ПОСТАВЛЕННАЯ ЗАДАЧА A>
Воспроизведите фрагмент текста о Самиздате от слов "Г: Хрущёвского периода?" до слов "громких самиздатский событий." включительно.

ИСХОДНЫЙ ТЕКСТ>
---+---

Г: Вот. Ну и потом это распространилось. Ну и все бумаги, связанные с этими политическими делами, с тем же самым процессом Синявского и Даниэля.

П: Но это уже...

Г: Это уже позже — середина 60-х. Но это способствовало очень большому всплеску самиздатовскому, потому что документы процесса, письма все эти — все они пошли в Самиздат.

П: А из авторов хрущёвского периода Вы можете кого-то вспомнить, кроме Горбаневской?

Г: Хрущёвского периода? Солженицын ходил, в том числе большие романы. Мы все эти романы читали сначала на папиросной бумаге. И лишь много позже перечитывали в журнальных версиях. Это было уже в 60-х. И даже не в самом начале.

Понимаете, даже и печатающиеся писатели не всё могли издавать. Какие-то вещи Слуцкого ходили в Самиздате. “Бог ехал в семи машинах” - это, конечно, ходило по рукам задолго до того, как появилось в печати.

Естественно, распространялись стихи Бродского. Вот типичный случай Самиздата — процесс Бродского, который очень широко ходил. Это — из таких громких самиздатский событий.

Так что Самиздат какой-то был. Многое приходило в дом, читалось.

П: Вы упоминали такой интересный сюжет, как документы, появившиеся после ареста Синявского и Даниэля. Можете что-то вспомнить про то, что это были за документы, как они ходили, кем распространялись?

Г: Документы были какие? Во-первых, были ведь на процессе родные и те из друзей, кто туда мог попасть, и они вели записи. И это записи потом тоже ходили в каком-то виде. Ну и письма протеста, которые писались, тоже потом фигурировали в Самиздате. Я не помню: “Белая книги” Гинзбурга, прежде чем быть напечатанной на Западе, наверное, тоже ходила в Самиздате? Для этого и была предназначена. Так что вот это я имел в виду.

П: Может быть, вспомните авторов и документы Самиздата более позднего периода?

Г: Ничего я не вспомню... Вот какие-то письма протеста, письма в защиту каких-то конкретных людей — всё это...

П: А художественные произведения?

Г: Я твёрдо помню, что всего Солженицына я читал. Думаю, что было что-то из Платонова. Да, из Платонова “Котлован” ходил. “Котлован” я читал в самиздатском варианте.

П: Это — всё про Самиздат, что можете вспомнить сходу?

Г: Сходу я не очень много могу вспомнить.

П: Тогда я хотел бы затронуть некоторые специфические особенности бытования Самиздата. Вы сами не принимали участия в его распространении?

Г: В распространении Самиздата? Пожалуй, нет. То есть могли быть эпизодические случаи, которые сейчас уже и не припомню. Но систематически — нет.

Я мог передавать кому-то какие-то письма. Более того, однажды я передал некоему итальянцу (я его уже упоминал; это — тот самый, что говорил об Абраме Третьем) пачку лагерных стихотворений ещё сидевшего тогда Даниэля — с тем, чтобы он их увёз на Запад. И он с удовольствием взял. А был ли это тот путь, которым они туда на самом деле пришли, и были ли напечатаны с этого списка, я не знаю.

---+---

Записи о поиске элементов на экранах>
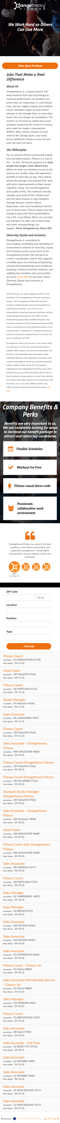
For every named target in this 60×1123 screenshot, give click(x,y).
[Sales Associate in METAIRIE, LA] (30, 1060)
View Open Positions (30, 66)
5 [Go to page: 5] (27, 1118)
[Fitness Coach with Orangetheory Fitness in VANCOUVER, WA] (30, 850)
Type (9, 631)
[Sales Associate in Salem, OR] (30, 1031)
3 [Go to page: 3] (21, 1118)
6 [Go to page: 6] (30, 1118)
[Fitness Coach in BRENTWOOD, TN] (30, 1017)
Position (11, 618)
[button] (14, 570)
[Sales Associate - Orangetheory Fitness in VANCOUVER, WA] (30, 748)
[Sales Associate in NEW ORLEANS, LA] (30, 1090)
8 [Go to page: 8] (35, 1118)
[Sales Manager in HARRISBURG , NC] (30, 896)
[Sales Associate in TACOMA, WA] (30, 925)
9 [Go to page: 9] (38, 1118)
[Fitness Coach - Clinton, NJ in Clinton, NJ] (30, 968)
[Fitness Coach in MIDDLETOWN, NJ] (30, 659)
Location (11, 604)
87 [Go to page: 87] (49, 1118)
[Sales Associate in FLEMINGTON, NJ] (30, 954)
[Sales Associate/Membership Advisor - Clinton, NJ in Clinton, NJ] (30, 985)
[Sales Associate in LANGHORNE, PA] (30, 717)
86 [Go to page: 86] (45, 1118)
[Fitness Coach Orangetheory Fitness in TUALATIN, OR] (30, 765)
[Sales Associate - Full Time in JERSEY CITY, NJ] (30, 1046)
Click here (23, 276)
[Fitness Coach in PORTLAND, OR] (30, 688)
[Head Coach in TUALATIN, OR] (30, 674)
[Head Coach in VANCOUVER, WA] (30, 833)
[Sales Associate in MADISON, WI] (30, 867)
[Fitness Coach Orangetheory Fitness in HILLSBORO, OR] (30, 780)
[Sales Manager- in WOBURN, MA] (30, 1002)
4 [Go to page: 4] (24, 1118)
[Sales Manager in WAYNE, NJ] (30, 910)
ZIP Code (12, 591)
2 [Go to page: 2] (18, 1118)
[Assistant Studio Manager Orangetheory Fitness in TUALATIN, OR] (30, 797)
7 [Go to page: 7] (32, 1118)
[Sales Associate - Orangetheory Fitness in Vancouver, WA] (30, 816)
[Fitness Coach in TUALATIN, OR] (30, 732)
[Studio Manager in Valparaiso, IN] (30, 703)
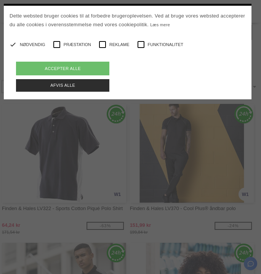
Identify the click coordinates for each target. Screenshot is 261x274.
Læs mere (160, 24)
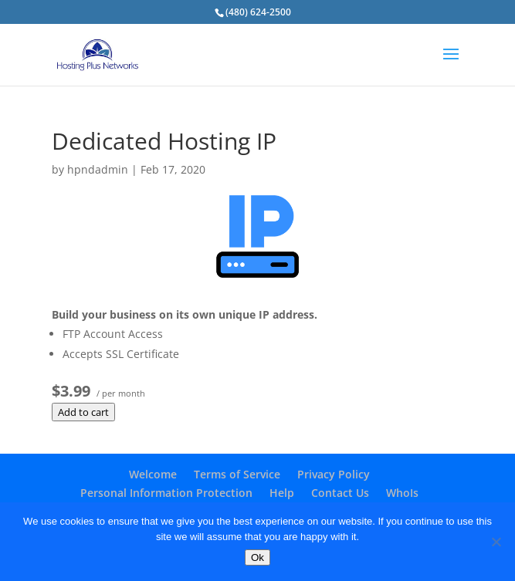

---+---

ПОСТАВЛЕННАЯ ЗАДАЧА B>
Преобразуйте в JSON-список строк только строки записей от строки с "[Fitness Coach in BRENTWOOD, TN] (30, 1017)" до строки с "4 [Go to page: 4] (24, 1118)" включительно, по одному элементу на каждую строку и без пустых строк.

ПРАВИЛЬНЫЙ ОТВЕТ A>
Г: Хрущёвского периода? Солженицын ходил, в том числе большие романы. Мы все эти романы читали сначала на папиросной бумаге. И лишь много позже перечитывали в журнальных версиях. Это было уже в 60-х. И даже не в самом начале.

Понимаете, даже и печатающиеся писатели не всё могли издавать. Какие-то вещи Слуцкого ходили в Самиздате. “Бог ехал в семи машинах” - это, конечно, ходило по рукам задолго до того, как появилось в печати.

Естественно, распространялись стихи Бродского. Вот типичный случай Самиздата — процесс Бродского, который очень широко ходил. Это — из таких громких самиздатский событий.

ПРАВИЛЬНЫЙ ОТВЕТ B>
[
  "[Fitness Coach in BRENTWOOD, TN] (30, 1017)",
  "Position (11, 618)",
  "[button] (14, 570)",
  "[Sales Associate - Orangetheory Fitness in VANCOUVER, WA] (30, 748)",
  "[Sales Associate in NEW ORLEANS, LA] (30, 1090)",
  "8 [Go to page: 8] (35, 1118)",
  "[Sales Manager in HARRISBURG , NC] (30, 896)",
  "[Sales Associate in TACOMA, WA] (30, 925)",
  "9 [Go to page: 9] (38, 1118)",
  "[Fitness Coach - Clinton, NJ in Clinton, NJ] (30, 968)",
  "[Fitness Coach in MIDDLETOWN, NJ] (30, 659)",
  "Location (11, 604)",
  "87 [Go to page: 87] (49, 1118)",
  "[Sales Associate in FLEMINGTON, NJ] (30, 954)",
  "[Sales Associate/Membership Advisor - Clinton, NJ in Clinton, NJ] (30, 985)",
  "[Sales Associate in LANGHORNE, PA] (30, 717)",
  "86 [Go to page: 86] (45, 1118)",
  "[Fitness Coach Orangetheory Fitness in TUALATIN, OR] (30, 765)",
  "[Sales Associate - Full Time in JERSEY CITY, NJ] (30, 1046)",
  "Click here (23, 276)",
  "[Fitness Coach in PORTLAND, OR] (30, 688)",
  "[Head Coach in TUALATIN, OR] (30, 674)",
  "[Head Coach in VANCOUVER, WA] (30, 833)",
  "[Sales Associate in MADISON, WI] (30, 867)",
  "[Fitness Coach Orangetheory Fitness in HILLSBORO, OR] (30, 780)",
  "[Sales Manager- in WOBURN, MA] (30, 1002)",
  "4 [Go to page: 4] (24, 1118)"
]